The Crow: Dead Time – Graphic Novel Review

The original comic series The Crow, in my view, is one of the greatest pieces of gothic horror writing for quite some time. The story, which ran for four issues in 1989, and served as the inspiration for the 1994 film, is so full of power, emotion, and energy that it’s stunning. More than a quarter century later and it’s still an intense read today. It is a truly great and influential piece of comic writing.

With 1996’s Dead Time we have James O’Barr returning to his creation after seven years apart, with the help of John Wagner (2000 AD) and artist Alexander Maleev (Daredevil). In this story, we follow Joshua, a Red Indian from the Civil War era, who sees his family butchered in front of him by renegade soldiers. He is left to die in a barbed wire frame, but awakes in an undisclosed future. Thanks to the powers of The Crow he now has a chance for vengeance.

Seems the rogue soldiers have been reincarnated as a gang of thugs and drug pushers. They have Rosann in toe, a young girl who wanted some cheap thrills, but got more than she bargained for. It’s now up to Joshua to save her and avenge his family by stopping the people responsible.

The artwork style is quite interesting. It is a mix of pastel and chaotic pencil art, with a gritty rough edge to it. It is all mixed together quite well, with darker art showing flashbacks, which are then intercut with present day events shown in a lighter, but more frenzied style. The pastels showcase some of the more extreme examples of emotions Joshua is going through. Some of Alexander’s art is truly stunning, but perhaps less balanced than his work on Daredevil.

Now this might seem a strange complaint when talking about a book of a gothic nature, but I just found it to be a bit too dark. The shading is all over the place and it ruins some of the great artwork on display. I know this universe is meant to be steeped in sorrow, but it’s tricky to see what is going on in some cases, and besides, “it can’t rain all the time.” Which means- brighten it up a bit so I can see what I am reading!

This leads us onto the plot which there is not much to say about. It is basically the same as the original Crow book. There are a few adjustments, like the reincarnation angle, but other than that nothing changes.

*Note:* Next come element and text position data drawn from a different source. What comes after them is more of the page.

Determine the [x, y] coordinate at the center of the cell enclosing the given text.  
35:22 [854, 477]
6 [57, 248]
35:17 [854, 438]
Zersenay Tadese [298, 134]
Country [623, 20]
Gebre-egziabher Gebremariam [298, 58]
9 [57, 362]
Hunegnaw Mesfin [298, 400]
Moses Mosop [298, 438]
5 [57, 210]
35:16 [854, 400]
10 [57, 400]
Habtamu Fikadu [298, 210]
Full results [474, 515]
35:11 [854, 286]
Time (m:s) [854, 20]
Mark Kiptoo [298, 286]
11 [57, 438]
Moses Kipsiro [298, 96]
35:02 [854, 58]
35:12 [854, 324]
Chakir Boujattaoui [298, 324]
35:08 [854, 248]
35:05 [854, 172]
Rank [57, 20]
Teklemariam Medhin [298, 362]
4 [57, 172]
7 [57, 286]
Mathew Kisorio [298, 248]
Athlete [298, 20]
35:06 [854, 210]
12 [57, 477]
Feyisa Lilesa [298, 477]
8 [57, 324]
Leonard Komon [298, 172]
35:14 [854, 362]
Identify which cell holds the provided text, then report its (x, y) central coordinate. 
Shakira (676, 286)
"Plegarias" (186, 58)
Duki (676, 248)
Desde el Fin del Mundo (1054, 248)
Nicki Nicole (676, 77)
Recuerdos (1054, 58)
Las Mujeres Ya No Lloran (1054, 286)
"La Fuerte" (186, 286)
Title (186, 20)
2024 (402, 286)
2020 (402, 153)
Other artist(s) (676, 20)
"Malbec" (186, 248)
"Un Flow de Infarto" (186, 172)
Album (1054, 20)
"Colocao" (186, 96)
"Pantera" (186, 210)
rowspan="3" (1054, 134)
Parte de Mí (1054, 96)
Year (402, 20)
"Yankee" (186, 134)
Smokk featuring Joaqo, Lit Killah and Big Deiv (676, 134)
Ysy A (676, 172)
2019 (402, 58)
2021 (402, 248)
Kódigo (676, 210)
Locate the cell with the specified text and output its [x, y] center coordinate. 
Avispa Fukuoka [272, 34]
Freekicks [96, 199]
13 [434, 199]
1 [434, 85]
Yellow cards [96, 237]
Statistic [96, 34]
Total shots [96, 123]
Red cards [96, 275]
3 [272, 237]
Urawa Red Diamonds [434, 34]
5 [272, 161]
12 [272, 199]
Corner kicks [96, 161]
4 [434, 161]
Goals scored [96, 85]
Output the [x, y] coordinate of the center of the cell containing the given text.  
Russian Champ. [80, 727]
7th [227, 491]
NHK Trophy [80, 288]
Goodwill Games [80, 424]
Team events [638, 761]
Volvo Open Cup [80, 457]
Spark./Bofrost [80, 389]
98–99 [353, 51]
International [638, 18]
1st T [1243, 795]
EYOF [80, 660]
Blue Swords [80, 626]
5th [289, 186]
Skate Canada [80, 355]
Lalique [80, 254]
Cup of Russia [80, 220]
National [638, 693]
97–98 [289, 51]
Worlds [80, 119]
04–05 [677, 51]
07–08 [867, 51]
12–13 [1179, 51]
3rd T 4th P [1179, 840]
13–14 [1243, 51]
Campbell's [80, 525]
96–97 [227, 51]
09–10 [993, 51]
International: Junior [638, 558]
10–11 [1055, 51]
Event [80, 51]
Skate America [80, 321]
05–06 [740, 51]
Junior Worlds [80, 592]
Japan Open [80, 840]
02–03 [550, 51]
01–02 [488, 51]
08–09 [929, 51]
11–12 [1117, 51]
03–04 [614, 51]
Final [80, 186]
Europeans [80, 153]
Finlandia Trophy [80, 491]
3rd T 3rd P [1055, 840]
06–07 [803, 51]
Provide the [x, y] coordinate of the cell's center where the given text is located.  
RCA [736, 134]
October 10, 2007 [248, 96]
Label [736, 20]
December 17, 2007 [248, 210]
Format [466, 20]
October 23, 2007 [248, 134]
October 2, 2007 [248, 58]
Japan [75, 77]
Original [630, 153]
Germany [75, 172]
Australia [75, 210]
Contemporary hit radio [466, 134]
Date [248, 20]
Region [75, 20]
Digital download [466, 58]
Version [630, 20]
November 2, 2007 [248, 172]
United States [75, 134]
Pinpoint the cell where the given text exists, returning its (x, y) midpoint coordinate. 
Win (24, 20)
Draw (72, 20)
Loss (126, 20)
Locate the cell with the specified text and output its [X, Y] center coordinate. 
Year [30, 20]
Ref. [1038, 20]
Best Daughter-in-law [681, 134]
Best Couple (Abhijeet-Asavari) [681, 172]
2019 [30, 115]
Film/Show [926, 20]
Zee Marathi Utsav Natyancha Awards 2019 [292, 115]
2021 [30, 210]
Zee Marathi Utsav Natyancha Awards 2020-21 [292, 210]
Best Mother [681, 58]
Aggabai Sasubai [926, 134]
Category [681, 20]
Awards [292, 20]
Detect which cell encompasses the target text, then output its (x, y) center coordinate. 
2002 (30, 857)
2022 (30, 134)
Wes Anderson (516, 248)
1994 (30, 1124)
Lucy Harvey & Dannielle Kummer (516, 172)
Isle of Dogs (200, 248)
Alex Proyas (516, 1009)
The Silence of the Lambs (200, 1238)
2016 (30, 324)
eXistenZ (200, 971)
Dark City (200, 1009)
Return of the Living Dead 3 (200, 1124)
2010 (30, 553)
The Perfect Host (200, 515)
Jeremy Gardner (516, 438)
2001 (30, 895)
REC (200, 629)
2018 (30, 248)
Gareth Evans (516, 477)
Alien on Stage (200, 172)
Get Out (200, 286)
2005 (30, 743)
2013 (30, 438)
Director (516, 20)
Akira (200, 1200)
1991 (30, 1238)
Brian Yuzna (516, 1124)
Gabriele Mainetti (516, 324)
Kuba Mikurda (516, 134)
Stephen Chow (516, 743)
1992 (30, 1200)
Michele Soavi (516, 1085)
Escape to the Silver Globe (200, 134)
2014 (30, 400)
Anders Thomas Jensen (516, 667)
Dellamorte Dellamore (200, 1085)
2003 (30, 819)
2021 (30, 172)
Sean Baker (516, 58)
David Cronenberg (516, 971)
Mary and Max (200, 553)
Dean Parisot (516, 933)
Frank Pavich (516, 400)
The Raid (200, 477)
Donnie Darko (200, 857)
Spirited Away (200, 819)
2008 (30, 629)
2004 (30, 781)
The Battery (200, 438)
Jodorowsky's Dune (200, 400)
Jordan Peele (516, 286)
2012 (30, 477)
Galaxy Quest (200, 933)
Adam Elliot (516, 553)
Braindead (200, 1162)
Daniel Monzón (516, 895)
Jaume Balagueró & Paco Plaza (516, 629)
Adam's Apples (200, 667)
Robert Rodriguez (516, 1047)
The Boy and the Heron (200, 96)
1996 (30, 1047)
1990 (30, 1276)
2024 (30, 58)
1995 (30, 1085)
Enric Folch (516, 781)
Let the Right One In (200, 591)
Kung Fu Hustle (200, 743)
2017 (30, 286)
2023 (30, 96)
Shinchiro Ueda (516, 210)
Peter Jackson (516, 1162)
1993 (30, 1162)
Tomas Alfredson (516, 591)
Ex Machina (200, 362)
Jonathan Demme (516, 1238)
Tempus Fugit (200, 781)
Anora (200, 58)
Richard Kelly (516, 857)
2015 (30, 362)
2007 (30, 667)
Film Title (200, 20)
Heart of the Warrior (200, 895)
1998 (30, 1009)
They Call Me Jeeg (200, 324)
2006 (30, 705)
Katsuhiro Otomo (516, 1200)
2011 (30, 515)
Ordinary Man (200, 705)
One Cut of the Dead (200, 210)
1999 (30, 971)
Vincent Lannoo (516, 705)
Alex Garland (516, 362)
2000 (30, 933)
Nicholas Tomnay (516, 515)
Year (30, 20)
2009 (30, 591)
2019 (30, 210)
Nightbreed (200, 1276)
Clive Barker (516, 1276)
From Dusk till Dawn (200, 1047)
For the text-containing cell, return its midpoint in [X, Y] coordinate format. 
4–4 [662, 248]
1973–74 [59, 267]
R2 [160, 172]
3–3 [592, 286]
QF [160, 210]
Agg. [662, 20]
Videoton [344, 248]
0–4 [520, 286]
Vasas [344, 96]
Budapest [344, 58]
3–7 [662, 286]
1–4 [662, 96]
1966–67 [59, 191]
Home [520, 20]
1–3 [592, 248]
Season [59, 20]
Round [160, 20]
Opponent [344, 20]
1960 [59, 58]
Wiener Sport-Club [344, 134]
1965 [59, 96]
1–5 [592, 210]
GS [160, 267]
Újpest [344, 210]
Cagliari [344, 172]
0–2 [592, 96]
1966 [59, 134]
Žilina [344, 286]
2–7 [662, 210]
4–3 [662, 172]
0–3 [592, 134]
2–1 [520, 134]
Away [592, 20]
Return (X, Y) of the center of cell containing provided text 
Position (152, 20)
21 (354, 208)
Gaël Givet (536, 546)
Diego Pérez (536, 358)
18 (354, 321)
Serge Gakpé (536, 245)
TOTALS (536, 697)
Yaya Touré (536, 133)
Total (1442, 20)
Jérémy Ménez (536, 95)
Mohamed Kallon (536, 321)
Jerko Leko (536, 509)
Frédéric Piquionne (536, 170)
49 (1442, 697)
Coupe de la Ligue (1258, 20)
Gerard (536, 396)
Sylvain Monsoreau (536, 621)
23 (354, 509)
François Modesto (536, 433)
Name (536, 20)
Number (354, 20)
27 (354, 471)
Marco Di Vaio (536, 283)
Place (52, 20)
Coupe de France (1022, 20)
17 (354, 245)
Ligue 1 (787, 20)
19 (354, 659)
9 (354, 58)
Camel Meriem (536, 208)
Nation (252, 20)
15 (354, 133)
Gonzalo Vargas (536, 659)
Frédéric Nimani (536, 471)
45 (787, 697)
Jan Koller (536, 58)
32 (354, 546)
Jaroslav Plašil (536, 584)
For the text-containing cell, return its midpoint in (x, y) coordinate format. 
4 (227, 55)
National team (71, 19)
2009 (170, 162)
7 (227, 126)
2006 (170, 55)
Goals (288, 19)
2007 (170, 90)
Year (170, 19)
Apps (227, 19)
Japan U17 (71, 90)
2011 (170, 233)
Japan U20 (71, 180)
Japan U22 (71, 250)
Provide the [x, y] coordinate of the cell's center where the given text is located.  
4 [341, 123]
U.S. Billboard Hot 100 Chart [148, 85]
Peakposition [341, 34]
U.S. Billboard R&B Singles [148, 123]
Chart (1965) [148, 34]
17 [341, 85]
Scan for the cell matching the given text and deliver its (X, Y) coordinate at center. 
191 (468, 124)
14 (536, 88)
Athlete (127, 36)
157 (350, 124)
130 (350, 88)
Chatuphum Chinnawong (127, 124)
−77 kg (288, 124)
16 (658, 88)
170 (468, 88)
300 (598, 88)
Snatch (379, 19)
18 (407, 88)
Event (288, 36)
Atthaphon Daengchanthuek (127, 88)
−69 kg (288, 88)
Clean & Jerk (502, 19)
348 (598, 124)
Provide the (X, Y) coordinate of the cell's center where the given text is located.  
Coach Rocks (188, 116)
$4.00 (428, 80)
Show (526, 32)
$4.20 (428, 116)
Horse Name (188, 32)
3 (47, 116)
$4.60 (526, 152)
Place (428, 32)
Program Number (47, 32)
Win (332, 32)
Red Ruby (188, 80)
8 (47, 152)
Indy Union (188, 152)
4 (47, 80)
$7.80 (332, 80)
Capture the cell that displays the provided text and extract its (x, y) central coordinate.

Some people like this repetition of plot lines, I for one am a big fan of the Friday the 13th movies and they are all basically the same film with different victims. But here it feels like not enough has changed. Joshua is just a copy of Eric Draven.

Every plot point flows exactly the same as the original. So we have the family killing (with the mandatory rape thrown in to show they are REAL bad guys), thugs who have no witty lines of dialogue and a police investigation that goes no where and isn’t really necessary. The thugs act exactly as you would expect them to and fall into the stereo typical roles of thug, druggy, maniac, etc. However, they’re just not very interesting, which delivers a big hit to the stories enjoyment. We are meant to hate these guys, so when Eric, sorry I mean Joshua gets his revenge, we’ll feel something. But they are so poorly fleshed out you will don’t care either way.

I’m not sure what the great John Wagner wrote for this, but it seems very little story was actually needed aside from ‘kill some innocents off and then get revenge on them.’ It might as well have been the same story, but it seems to have lost something, like being ‘fun to read.’ 

Another problem is that most of the characters are quite dull. The group of evil doers are boring, and because of their lack of dialogue (or any dialogue of value) and back story, they just float around the book waiting to be killed off. The main fault however is with Joshua. He is just not a very well written character. With Eric Draven we felt some emotion, some connection, we felt something! Joshua does not emote anything to the reader because he has no back story other than his family was killed. He doesn’t come across as an interesting person at all. If Joshua had more to say in the story and emoted a bit more (and shouting for revenge every few pages and looking confused does not count) then I could have got behind him.

Maybe it is the fault of the reader in this case. I am a massive fan of the original book and the movie, and I wonder if my enjoyment of them is clouding my judgement here. To be fair it is a hard act to follow, but from reading the original book again and re-watching the film, I noticed they have something special about them which I just don’t get from this sequel at all.


O’Barr wanted this to be the next Crow movie, and if it did get turned into a film then maybe it would have done well. I don’t see it myself. The book just does not have enough substance to keep it interesting which is a shame, but not such a loss as we will always have the original.